» **RECORDS PROVIDED**:
▼

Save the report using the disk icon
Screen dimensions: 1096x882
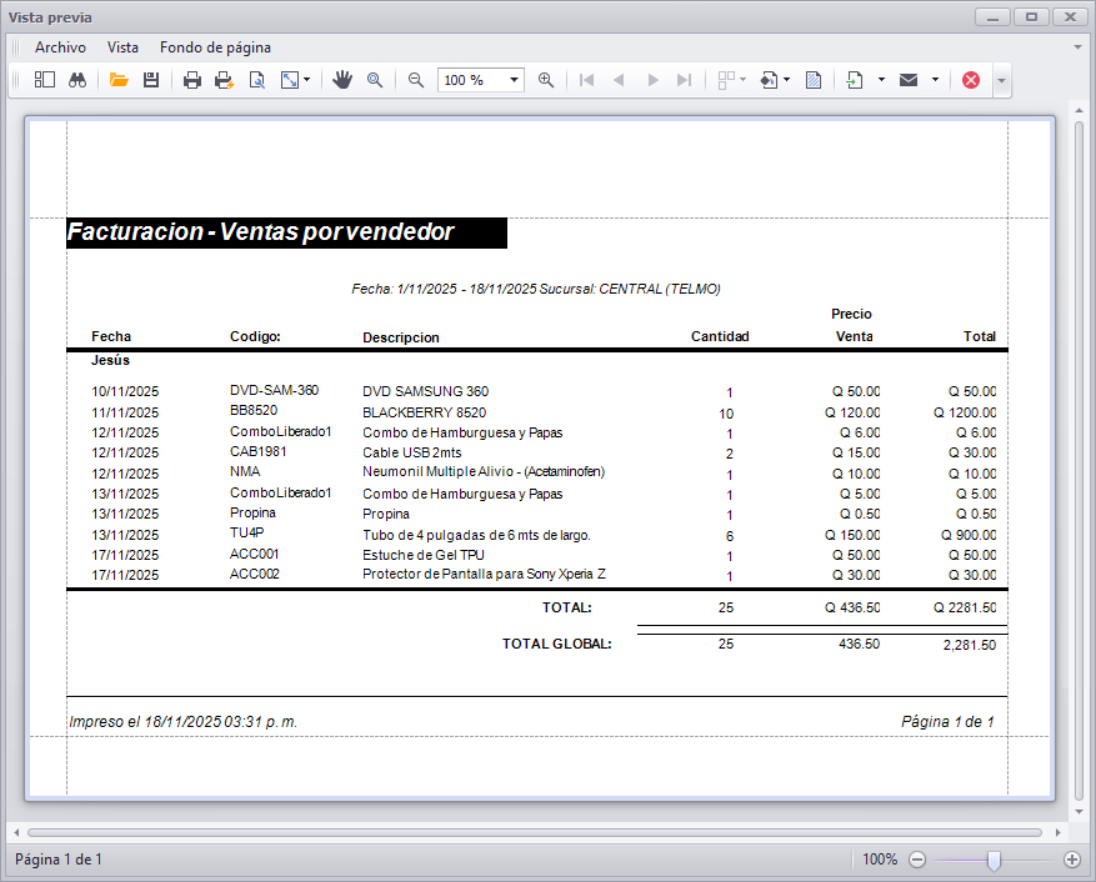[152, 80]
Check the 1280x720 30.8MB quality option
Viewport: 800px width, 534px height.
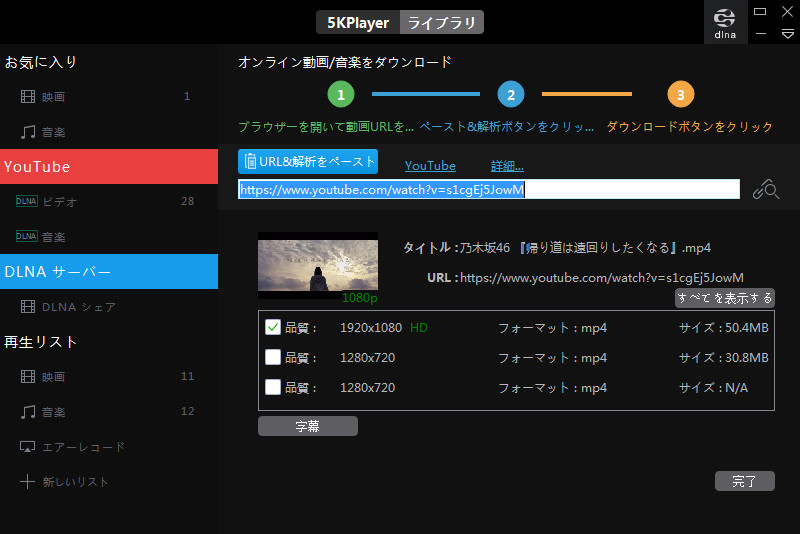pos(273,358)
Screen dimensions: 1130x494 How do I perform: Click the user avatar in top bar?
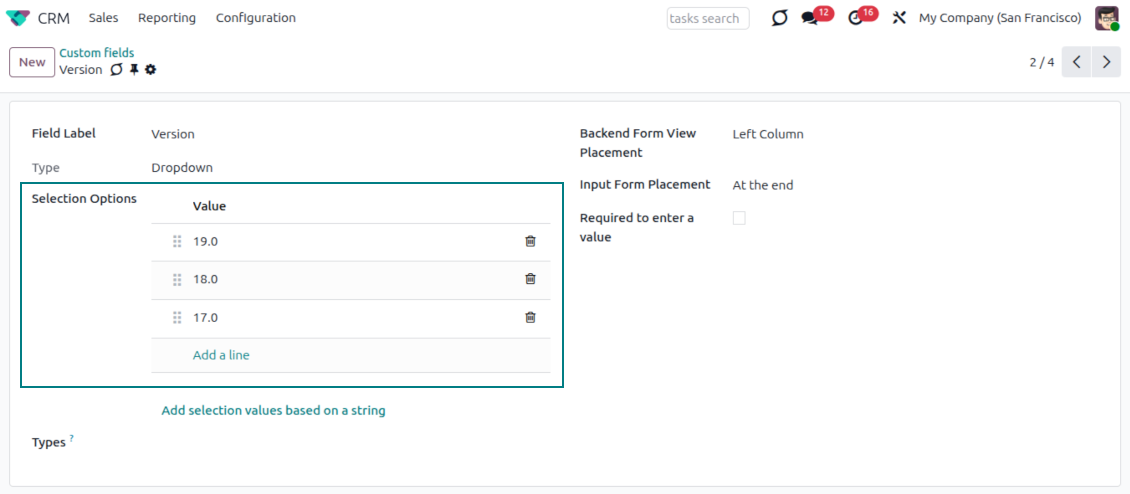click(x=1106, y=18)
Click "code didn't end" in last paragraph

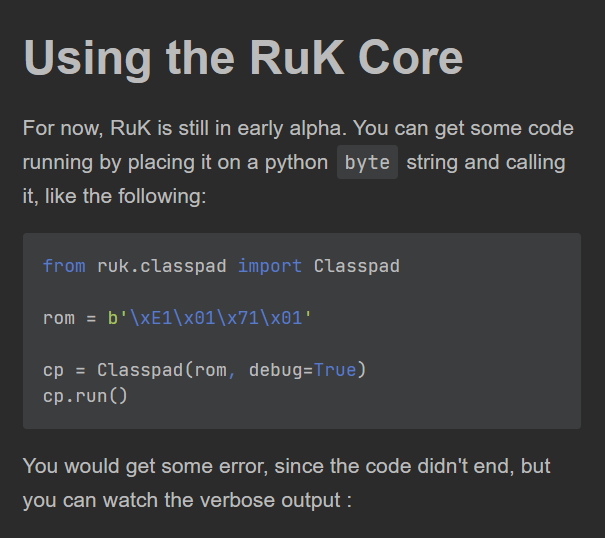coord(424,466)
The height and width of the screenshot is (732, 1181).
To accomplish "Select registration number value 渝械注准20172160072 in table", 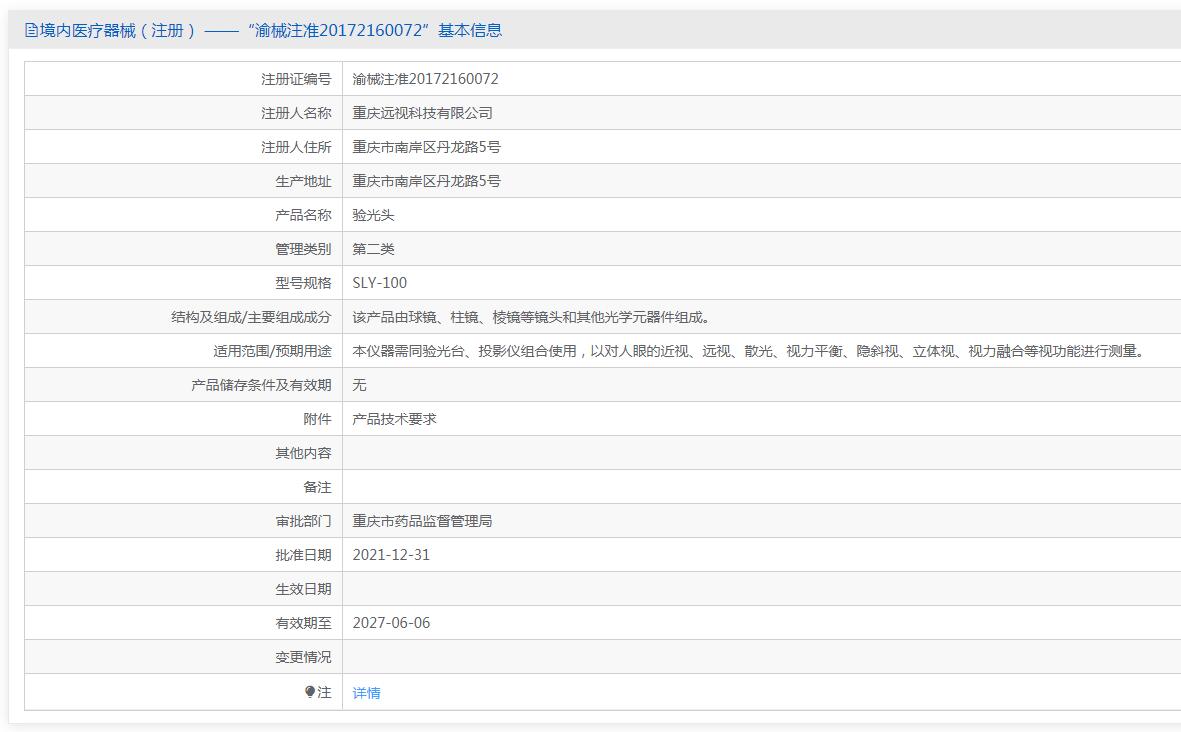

▲
▼

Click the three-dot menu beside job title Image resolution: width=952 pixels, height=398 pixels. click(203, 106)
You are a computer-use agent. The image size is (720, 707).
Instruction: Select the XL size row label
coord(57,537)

▲

Would you copy, word for word, only the lines above from the one containing "Save the report using the disk icon" through the one containing "registration number value", both included, and please leave out the pictures?

» **ANSWER BOX**:
Save the report using the disk icon
Screen dimensions: 1096x882
[152, 80]
Check the 1280x720 30.8MB quality option
Viewport: 800px width, 534px height.
pos(273,358)
Screen dimensions: 1130x494 How do I perform: Click the user avatar in top bar?
click(x=1106, y=18)
Click "code didn't end" in last paragraph

coord(424,466)
The height and width of the screenshot is (732, 1181).
To accomplish "Select registration number value 渝械注准20172160072 in table", 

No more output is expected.